Iran Vs Amerika Memanas
AS Dilaporkan Serang Kharg Island Iran, Ketegangan Energi dan Militer Meningkat
AS dilaporkan menyerang pulau Kharg, pusat utama ekspor minyak Iran, namun tidak menyasar fasilitas minyak.
Ringkasan Berita:
TRIBUNNEWS.COM - Laporan muncul bahwa pasukan Amerika Serikat telah menyerang fasilitas militer di pusat ekspor minyak utama Iran, yaitu Kharg Island.
Pada tanggal 7 (waktu setempat), Reuters mengutip media AS Axios yang melaporkan bahwa militer AS menyerang fasilitas militer di pulau tersebut, berdasarkan sumber anonim.
CNN, mengutip kantor berita semi-resmi Iran Mehr News Agency, melaporkan bahwa “beberapa ledakan terjadi” di Kharg Island.
Namun, rincian lebih lanjut belum tersedia. CNN juga mengutip pejabat AS yang menyatakan bahwa serangan tersebut tidak menargetkan fasilitas minyak.
Beberapa pejabat AS mengatakan kepada The Wall Street Journal bahwa lebih dari 50 target di Kharg Island diserang.
Pulau yang terletak di selatan Iran ini menangani lebih dari 90 persen ekspor minyak mentah negara tersebut. Serangan di wilayah ini berpotensi mengganggu industri energi Iran secara signifikan.
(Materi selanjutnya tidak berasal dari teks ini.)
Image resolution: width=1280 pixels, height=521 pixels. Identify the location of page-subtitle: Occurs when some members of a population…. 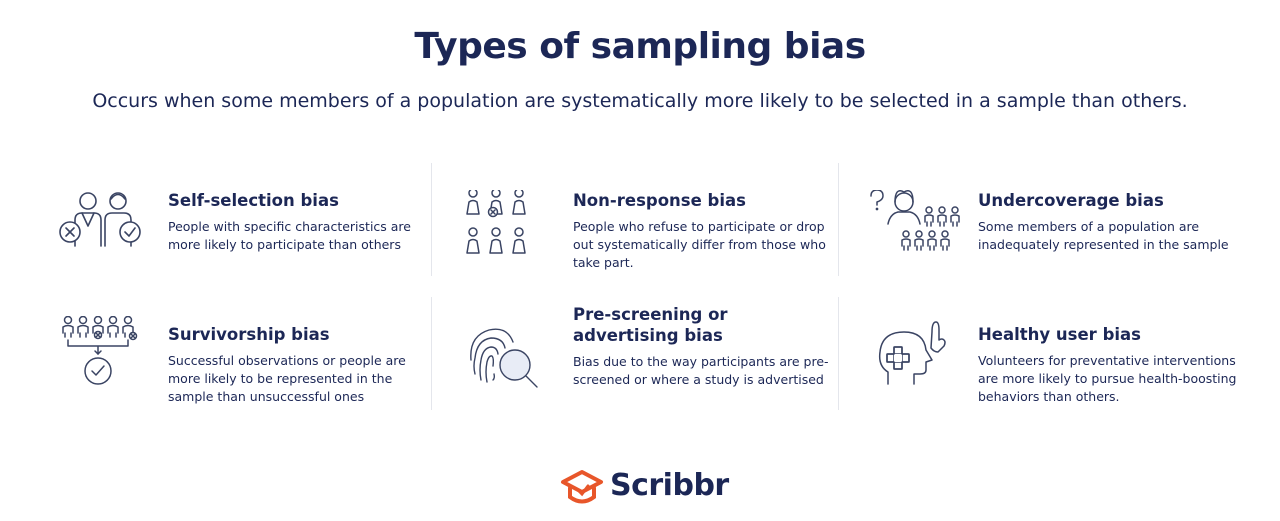
(640, 101).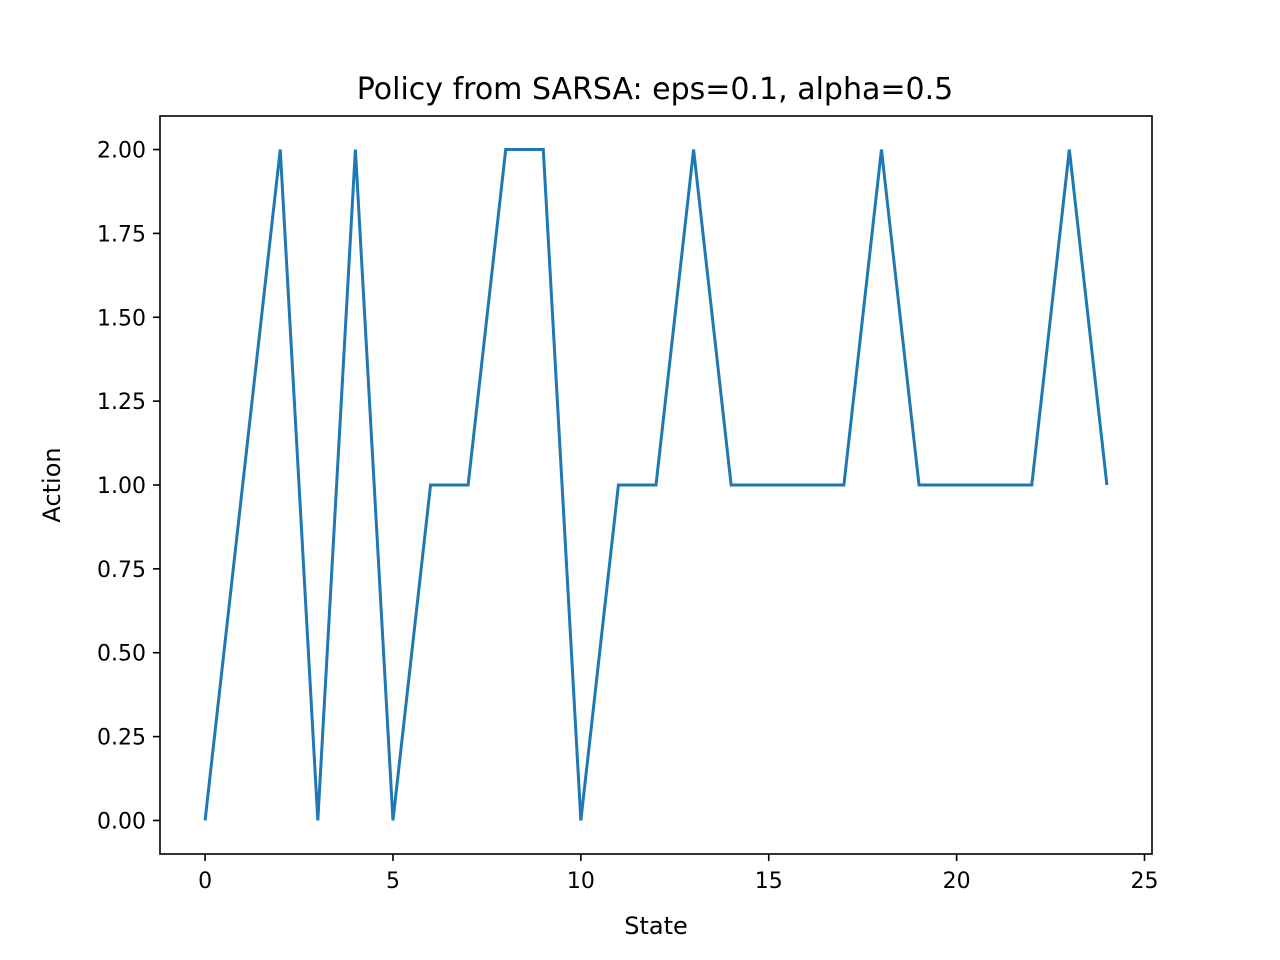 This screenshot has width=1280, height=960. Describe the element at coordinates (205, 882) in the screenshot. I see `x-tick-label: 0` at that location.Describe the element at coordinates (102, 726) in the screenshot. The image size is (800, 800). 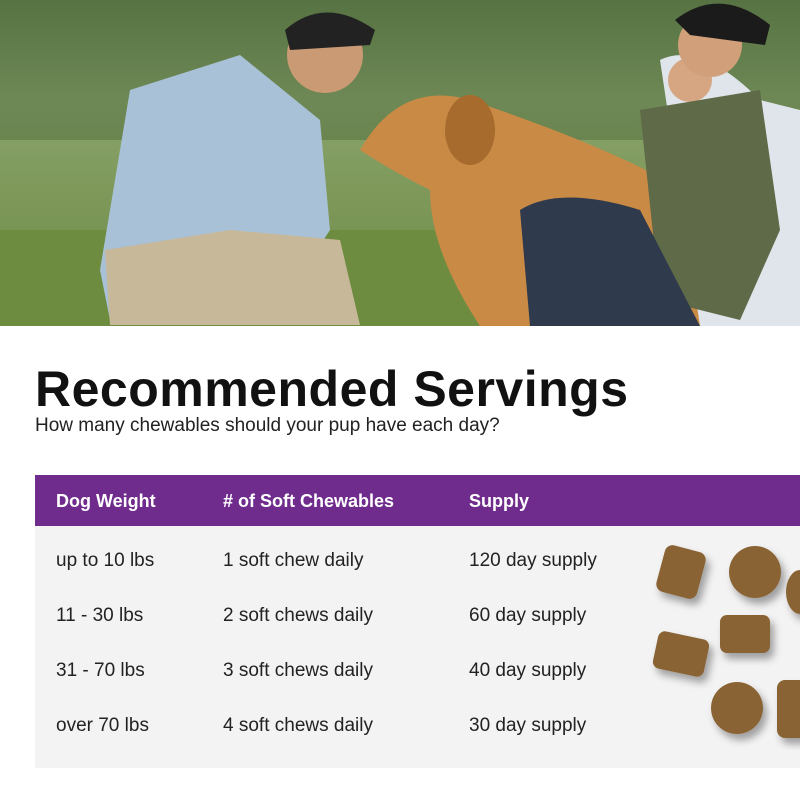
I see `cell-weight: over 70 lbs` at that location.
Baca juga: Amerika Sudah Bombardir Pulau Kharg: Baru Pembukaan dari Serangan Total Hari Rabu
Sebelumnya, U.S. Central Command (CENTCOM) menyatakan telah melakukan serangan presisi terhadap lebih dari 90 target militer, termasuk fasilitas penyimpanan ranjau laut dan bunker rudal di pulau tersebut, tanpa menyasar infrastruktur minyak.
Kabar serangan ini muncul setelah Presiden Iran Masoud Pezeshkian menyatakan tekad untuk melawan. Dalam unggahan di X, ia mengatakan lebih dari 14 juta warga Iran siap berkorban demi negara.
Sebelumnya, Presiden AS Donald Trump memperingatkan bahwa jika Selat Hormuz tidak dibuka sebelum batas waktu, maka seluruh pembangkit listrik dan jembatan di Iran akan dibombardir.
Ia menyatakan, “Setiap jembatan akan runtuh, setiap pembangkit listrik akan berhenti beroperasi, terbakar, dan meledak. Seluruh negara bisa runtuh dalam semalam.”
Pada akhir bulan lalu, Trump juga menulis bahwa jika kesepakatan dengan Iran tidak segera tercapai, AS akan menghancurkan Kharg Island dan pembangkit listrik sebagai bentuk balasan.